### RECORD EXTRACTS

━━━━━━━━━━━━━━━━━━━━━━━━━━━━━━

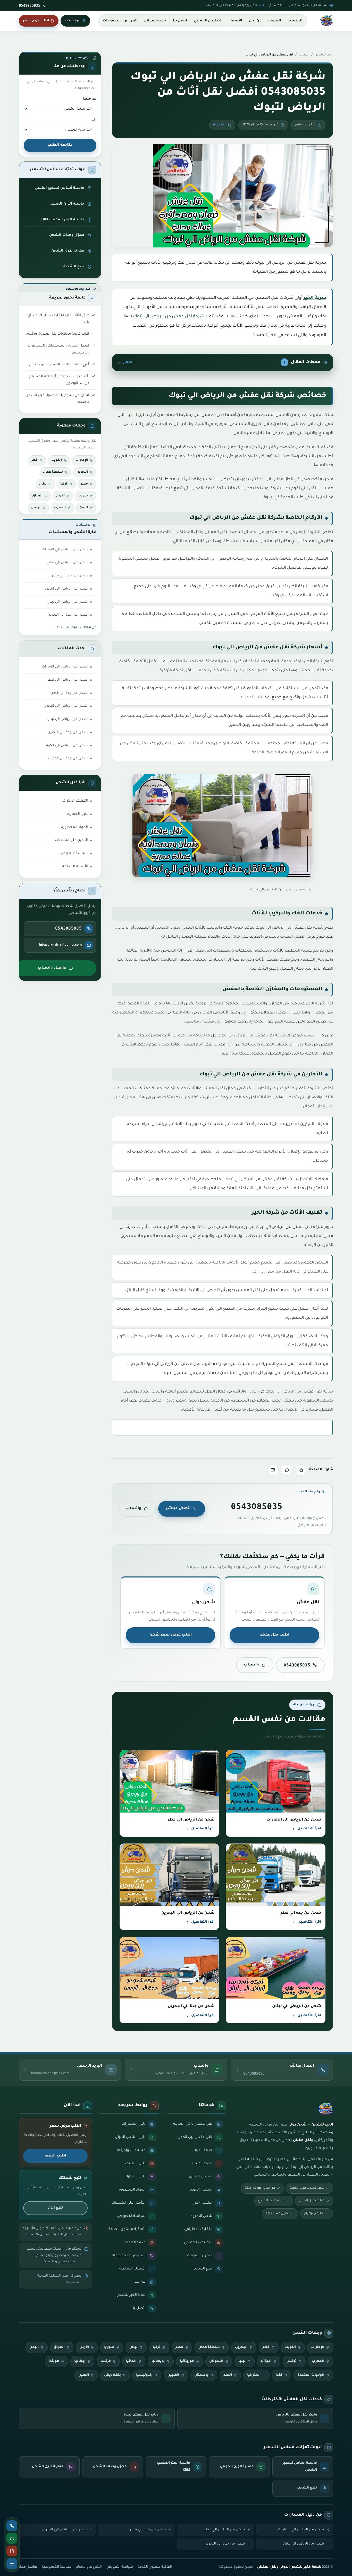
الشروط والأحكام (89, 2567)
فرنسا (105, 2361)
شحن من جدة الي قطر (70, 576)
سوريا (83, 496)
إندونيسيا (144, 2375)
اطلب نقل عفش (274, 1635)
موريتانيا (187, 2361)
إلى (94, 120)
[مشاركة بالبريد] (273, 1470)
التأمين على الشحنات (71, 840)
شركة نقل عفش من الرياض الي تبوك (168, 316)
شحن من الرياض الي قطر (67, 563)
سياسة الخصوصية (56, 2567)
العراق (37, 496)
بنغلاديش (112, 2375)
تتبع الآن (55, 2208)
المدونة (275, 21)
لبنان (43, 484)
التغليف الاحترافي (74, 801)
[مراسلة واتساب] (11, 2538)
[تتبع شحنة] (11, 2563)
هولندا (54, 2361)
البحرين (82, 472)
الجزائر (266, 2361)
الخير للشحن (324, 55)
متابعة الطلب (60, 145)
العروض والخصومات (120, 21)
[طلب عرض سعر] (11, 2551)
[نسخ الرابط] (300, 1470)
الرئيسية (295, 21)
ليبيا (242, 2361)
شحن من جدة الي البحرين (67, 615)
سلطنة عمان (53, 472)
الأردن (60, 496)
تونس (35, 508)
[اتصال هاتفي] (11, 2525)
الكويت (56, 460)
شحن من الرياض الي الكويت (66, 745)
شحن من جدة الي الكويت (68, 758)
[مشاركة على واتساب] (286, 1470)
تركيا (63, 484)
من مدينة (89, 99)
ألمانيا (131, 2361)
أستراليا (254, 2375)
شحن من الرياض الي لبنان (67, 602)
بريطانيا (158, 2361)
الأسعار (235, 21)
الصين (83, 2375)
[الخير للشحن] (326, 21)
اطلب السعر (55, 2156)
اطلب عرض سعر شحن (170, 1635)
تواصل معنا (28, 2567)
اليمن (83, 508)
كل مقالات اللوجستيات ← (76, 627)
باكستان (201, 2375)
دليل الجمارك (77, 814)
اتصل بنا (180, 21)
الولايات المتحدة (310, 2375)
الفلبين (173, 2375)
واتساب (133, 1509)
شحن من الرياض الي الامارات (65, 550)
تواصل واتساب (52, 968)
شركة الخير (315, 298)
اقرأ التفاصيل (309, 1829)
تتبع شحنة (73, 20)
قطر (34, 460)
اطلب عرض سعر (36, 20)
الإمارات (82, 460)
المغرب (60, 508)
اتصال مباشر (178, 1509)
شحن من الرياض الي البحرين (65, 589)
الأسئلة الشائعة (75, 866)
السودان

━━━━━━━━━━━━━━━━━━━━━━━━━━━━━━

### EXERCISE INSTRUCTIONS
Produce only the lines from the line containing "ألمانيا (131, 2361)" through the line containing "اتصل بنا (180, 21)", inclusive of both, exactly as they stand in the entries above.

### RESPONSE TO THE EXERCISE
ألمانيا (131, 2361)
أستراليا (254, 2375)
شحن من الرياض الي لبنان (67, 602)
بريطانيا (158, 2361)
الأسعار (235, 21)
الصين (83, 2375)
[الخير للشحن] (326, 21)
اطلب السعر (55, 2156)
اطلب عرض سعر شحن (170, 1635)
تواصل معنا (28, 2567)
اليمن (83, 508)
كل مقالات اللوجستيات ← (76, 627)
باكستان (201, 2375)
دليل الجمارك (77, 814)
اتصل بنا (180, 21)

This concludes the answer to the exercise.